Written instruction —
Copy out each of the rows below word for word, leaving out the pictures.

Rows for finding items on screen:
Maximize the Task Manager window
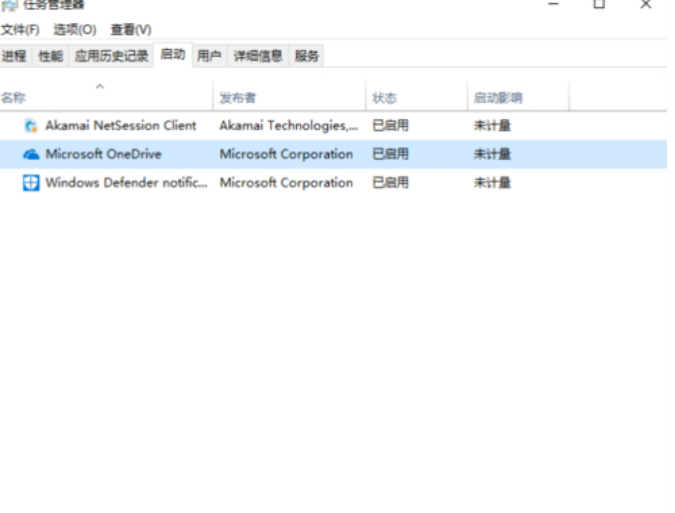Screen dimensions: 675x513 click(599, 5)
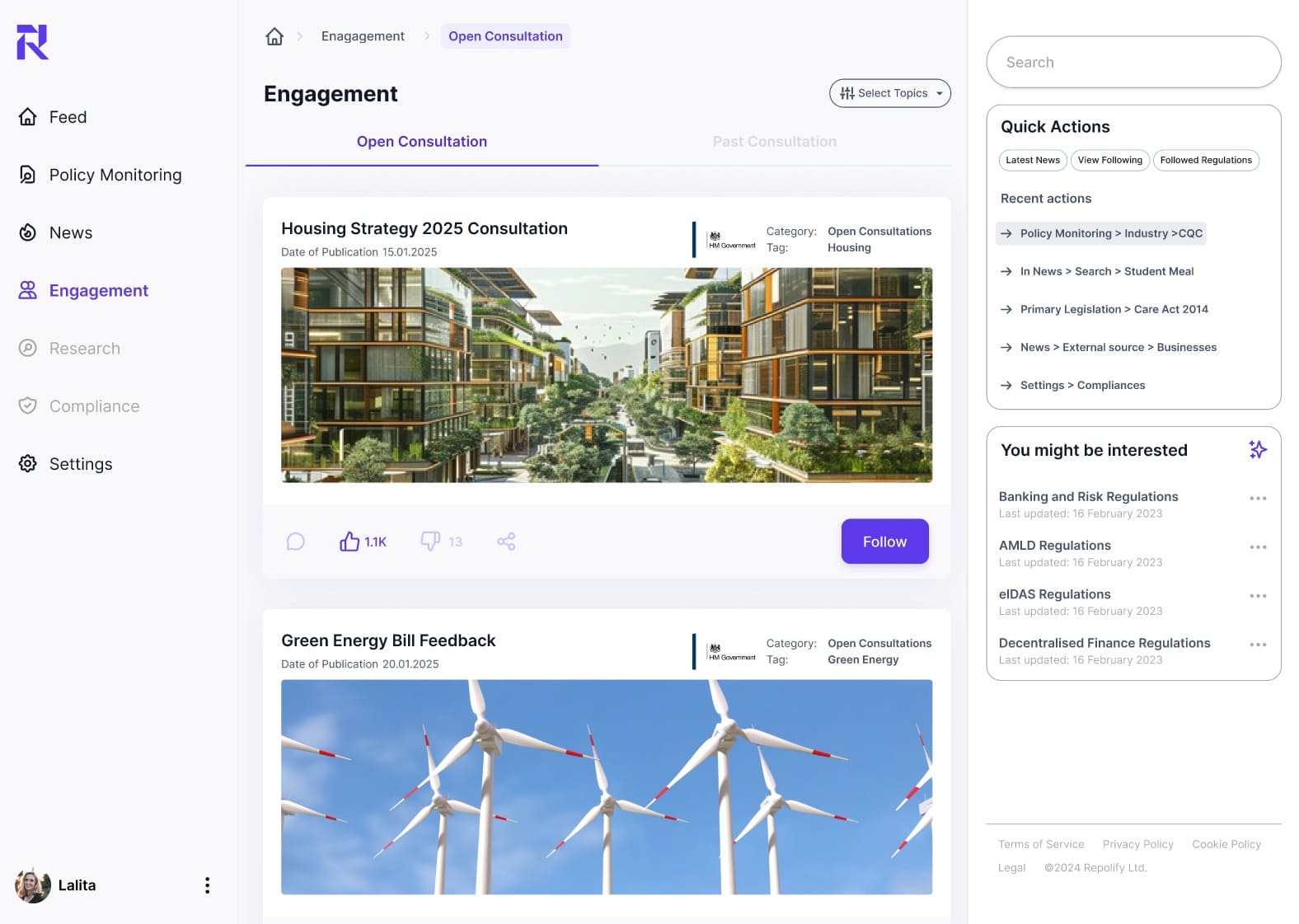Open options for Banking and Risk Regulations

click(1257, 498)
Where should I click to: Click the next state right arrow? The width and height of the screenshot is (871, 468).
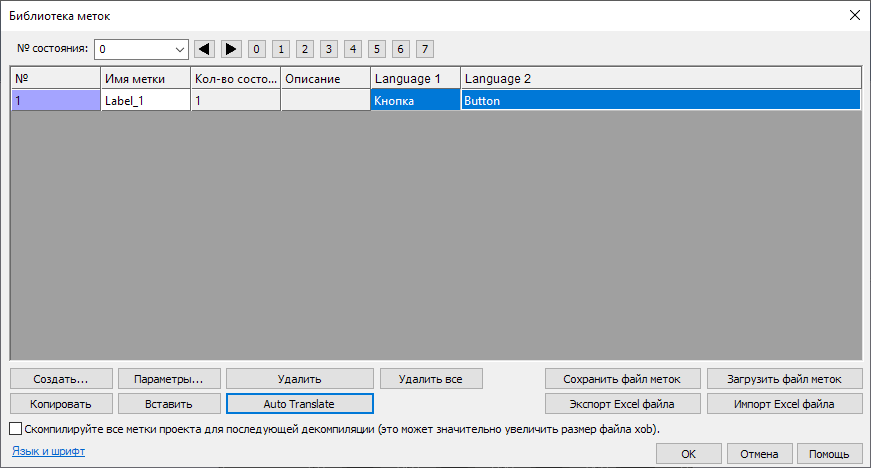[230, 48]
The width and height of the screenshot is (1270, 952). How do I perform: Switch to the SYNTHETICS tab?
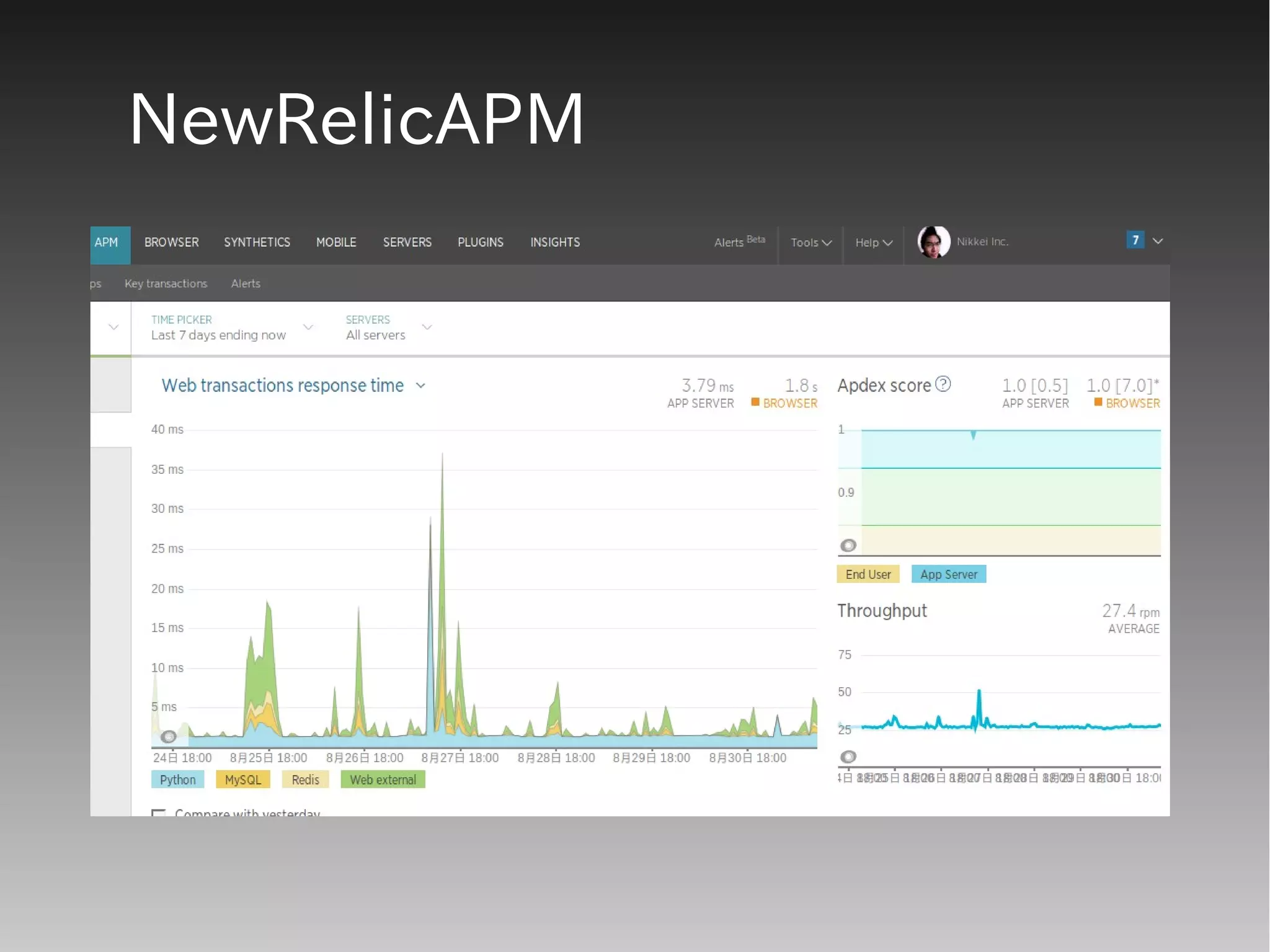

Task response —
Maximize the Task Manager window
Screen dimensions: 675x513 click(599, 5)
Open options for Banking and Risk Regulations

click(1257, 498)
Where should I click to: Click the next state right arrow? The width and height of the screenshot is (871, 468).
[230, 48]
The width and height of the screenshot is (1270, 952). How do I perform: Switch to the SYNTHETICS tab?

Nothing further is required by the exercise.